→ **ABOUT THIS EXERCISE**
From the passage below on SG tube surveillance, return the text from "Given the importance" up to and including "TS Section 5.6.9.", copied word for word.

→ **SELECTED EXCERPT**
┏━━

Given the importance of SG tube integrity, all current pressurized-water reactor (PWR) licensees have TSs governing the surveillance of SG tubes. The TSs for all PWR plants require that an SG program be established and implemented to ensure that SG tube integrity is maintained. Programs established by the licensee, including the SG program, are listed in the administrative controls section of the TSs. For Byron, Unit No. 2, the requirements for performing SG tube inspections and repair are in TS Section 5.5.9, while the requirements for reporting the SG tube inspections and repair are in TS Section 5.6.9.

┗━━

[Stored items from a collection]
┏━━

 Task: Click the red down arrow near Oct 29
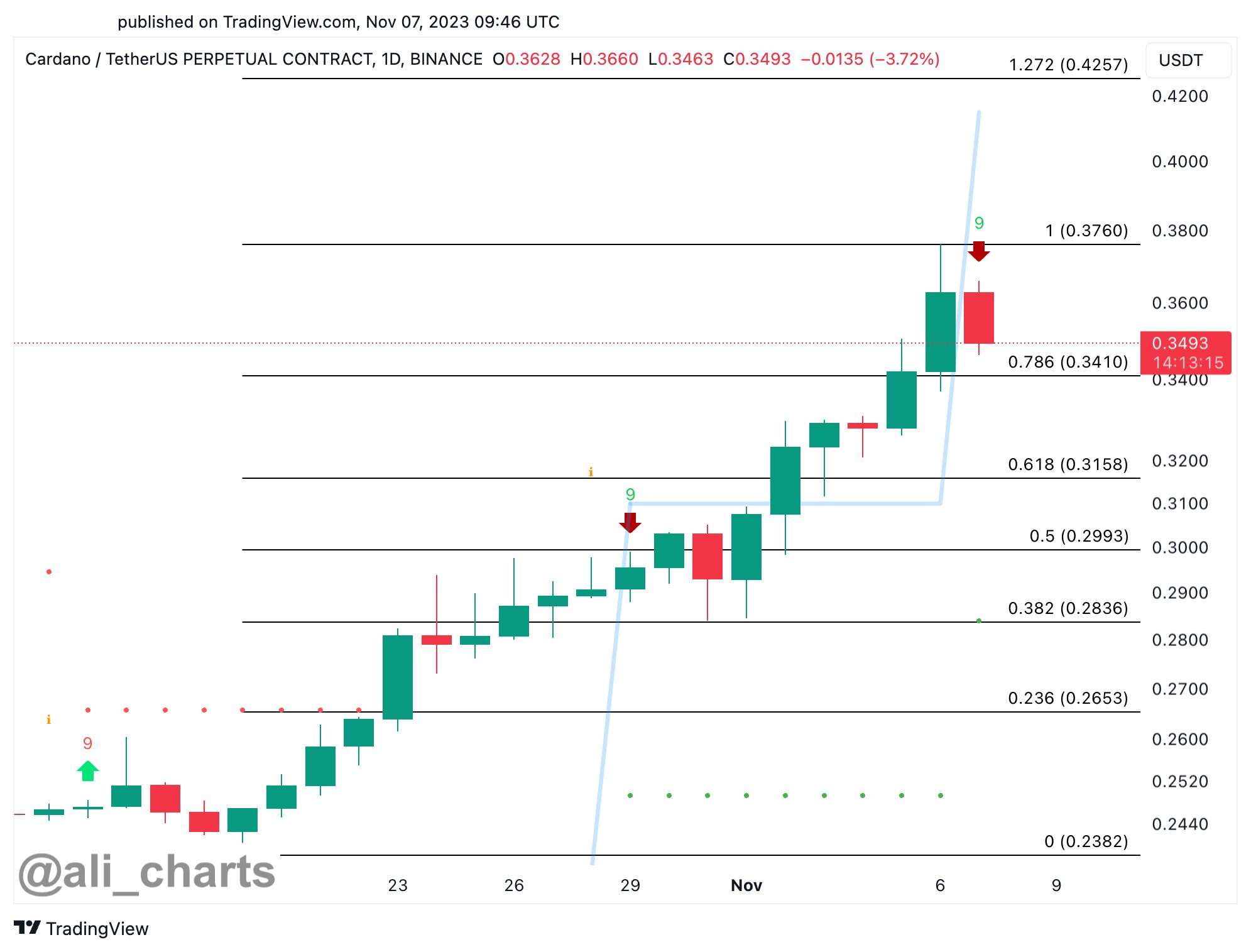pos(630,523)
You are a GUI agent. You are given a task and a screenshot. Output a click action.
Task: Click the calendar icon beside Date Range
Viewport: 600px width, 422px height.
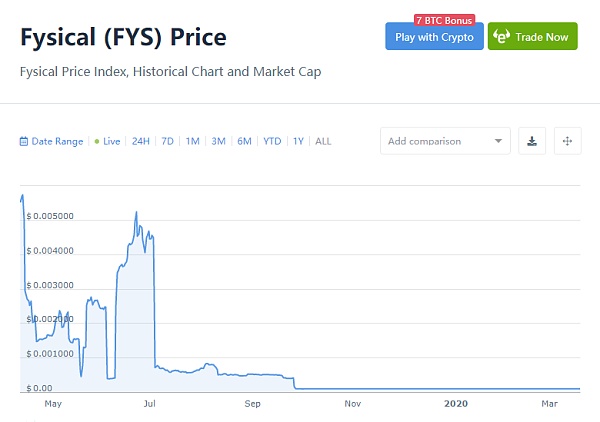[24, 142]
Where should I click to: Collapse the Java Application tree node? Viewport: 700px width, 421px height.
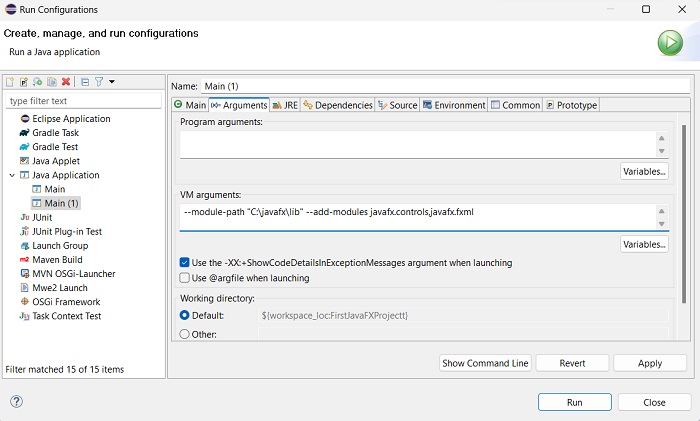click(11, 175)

┗━━

→ **SOLUTION TO THIS PROBLEM**
Given the importance of SG tube integrity, all current pressurized-water reactor (PWR) licensees have TSs governing the surveillance of SG tubes. The TSs for all PWR plants require that an SG program be established and implemented to ensure that SG tube integrity is maintained. Programs established by the licensee, including the SG program, are listed in the administrative controls section of the TSs. For Byron, Unit No. 2, the requirements for performing SG tube inspections and repair are in TS Section 5.5.9, while the requirements for reporting the SG tube inspections and repair are in TS Section 5.6.9.